Приходим, говорит, утром – пусто, никого нет, двери нараспашку. Дом обыскали, по всем сусекам полазили – кроме постельного белья, да шмоток, ничего. Ух, и бесились мои недоумки, ух и матерились, и я вместе с ними, для виду. Думал, пережду день-два, а не вышло. На завтра пришла машина, приказ, и вперед, ребята! Так и бросил, до сего времени.
Петя ведь у меня, Юрочка, контуженный. Большая-то война на том не закончилась. Перебросили его на запад, куда-то к Польше или Германии, в сильное сражение попал. Оглушило, землей засыпало. Два осколка до сих пор. Держится на людях, а так-то инвалид самый настоящий.

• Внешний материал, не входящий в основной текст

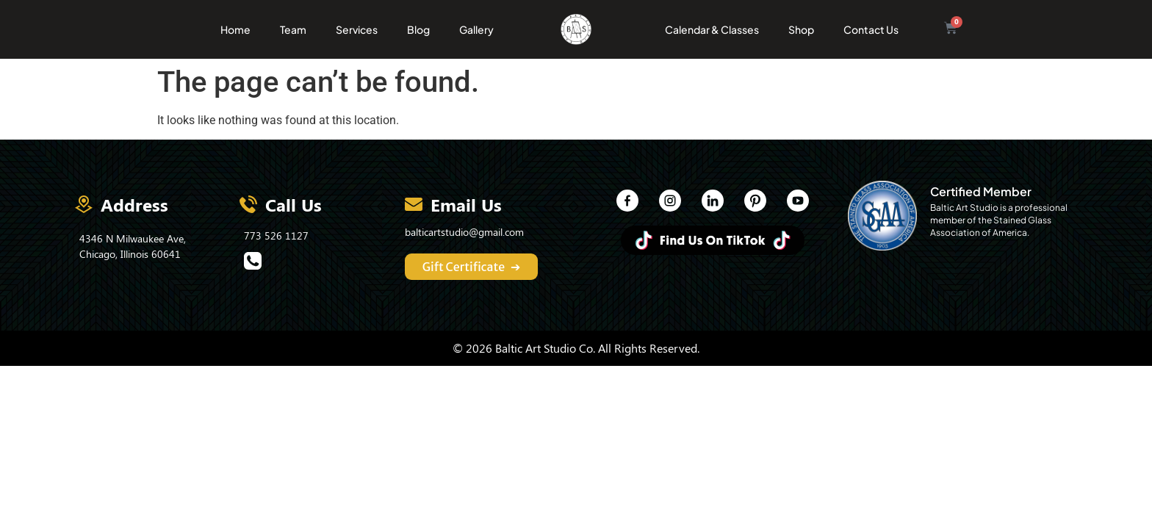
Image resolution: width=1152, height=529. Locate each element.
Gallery (476, 29)
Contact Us (871, 29)
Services (357, 29)
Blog (418, 29)
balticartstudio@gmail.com (464, 232)
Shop (801, 29)
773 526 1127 (276, 235)
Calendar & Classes (712, 29)
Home (235, 29)
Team (293, 29)
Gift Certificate (471, 267)
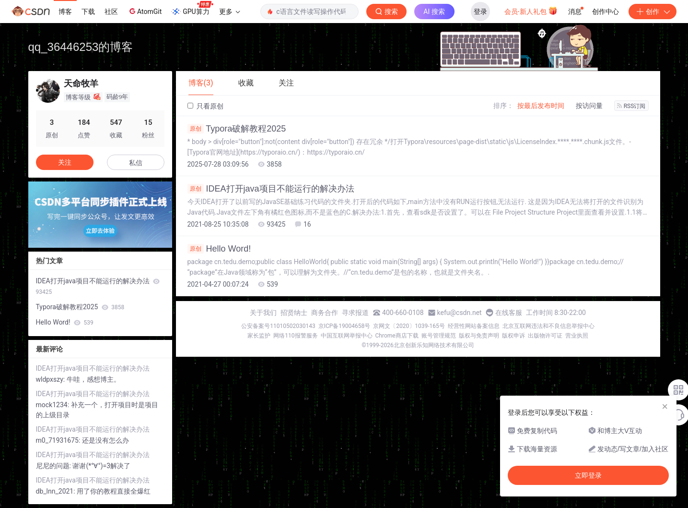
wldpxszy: (51, 379)
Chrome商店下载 (397, 335)
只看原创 (205, 106)
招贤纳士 (293, 312)
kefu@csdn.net (459, 312)
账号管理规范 (438, 335)
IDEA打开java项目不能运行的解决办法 (270, 189)
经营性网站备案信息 (474, 326)
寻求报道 (355, 312)
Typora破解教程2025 (236, 128)
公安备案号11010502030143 (278, 326)
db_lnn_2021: (56, 491)
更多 (229, 11)
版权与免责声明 (479, 335)
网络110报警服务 (295, 335)
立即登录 (588, 475)
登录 (480, 11)
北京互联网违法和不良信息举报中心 (548, 326)
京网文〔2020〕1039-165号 (409, 326)
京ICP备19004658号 (344, 326)
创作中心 (605, 11)
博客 (65, 11)
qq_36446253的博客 (80, 46)
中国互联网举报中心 (347, 335)
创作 (652, 11)
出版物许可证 (545, 335)
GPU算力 (192, 8)
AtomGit (145, 11)
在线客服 (508, 312)
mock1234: (53, 405)
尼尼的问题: (54, 466)
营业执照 (576, 335)
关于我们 (263, 312)
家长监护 (258, 335)
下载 (88, 11)
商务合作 (324, 312)
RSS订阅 (631, 106)
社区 (111, 11)
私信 (135, 163)
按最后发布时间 (540, 105)
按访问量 (589, 105)
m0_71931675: (59, 440)
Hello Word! (219, 249)
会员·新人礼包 (531, 10)
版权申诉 (513, 335)
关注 (64, 162)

На днях рассказывает, что мол, неожиданно от тебя, Оля, узнал, что ты именно сюда летом к подружкам приезжаешь, в это самое место. Подлинно, говорит, изумился. Вот, значит, как карта легла – знак мне, что целёхонек мой клад; хоть и много лет прошло, но должен я его взять. За тем и приехал. Ты, Олечка, просит, не болтай чего лишнего. Пусть и давнее дело, держи при себе.
Пойми, Юрочка, Петя единственный мой любимый брат. Обмануть его не могу. Тебе вот только доверилась – сама не знаю почему. Паренек ты душевный. Уж, будь другом, не донеси никому. Оно ведь и значения-то никакого сейчас не имеет.
Юрка говорит: я даже по груди себя стукнул и поклялся: Могила!
– Тут же нам все и выложил – хихикнула Рита.
Покраснел Юрка: Так вы ж друзья. И я задание выполнял.
Все смотрели на Вавку, как на некое божество. Он выдержал паузу, оглядел нас по очереди, и с достоинством произнес: Я же вам объяснял…а некоторые иногда бурчат – сочиняет Вавка, фантазирует. Ладно. Нам важно застукать Федулыча за делом, в смысле, когда в тайник полезет. Завтра встречаемся здесь, в девять утра и дежурства распределим. Хотя за каждым шагом этого злодея уследить трудновато.
– Ну и что делать, если при мне, например, полезет? – спросила Ритка.
– Ничего не надо особенного делать. Доложить. Сразу всех собрать. Идем к нему и заявляем – при свидетелях! – что всё видели, можем и сообщить куда надо. Дальше видно будет.
Но на следующее утро, восьми часов еще не было, Юрка примчался, запыхавшись, к Вавке – а тот уже на ногах, возбуждён – и выкладывает новость: Ольга сказала, Петя на утреннем поезде уехал.
– Так-так. Вот же черт! Значит, успел у тайника побывать, поздно вечером или ночью. Зови остальных, встречаемся у бани.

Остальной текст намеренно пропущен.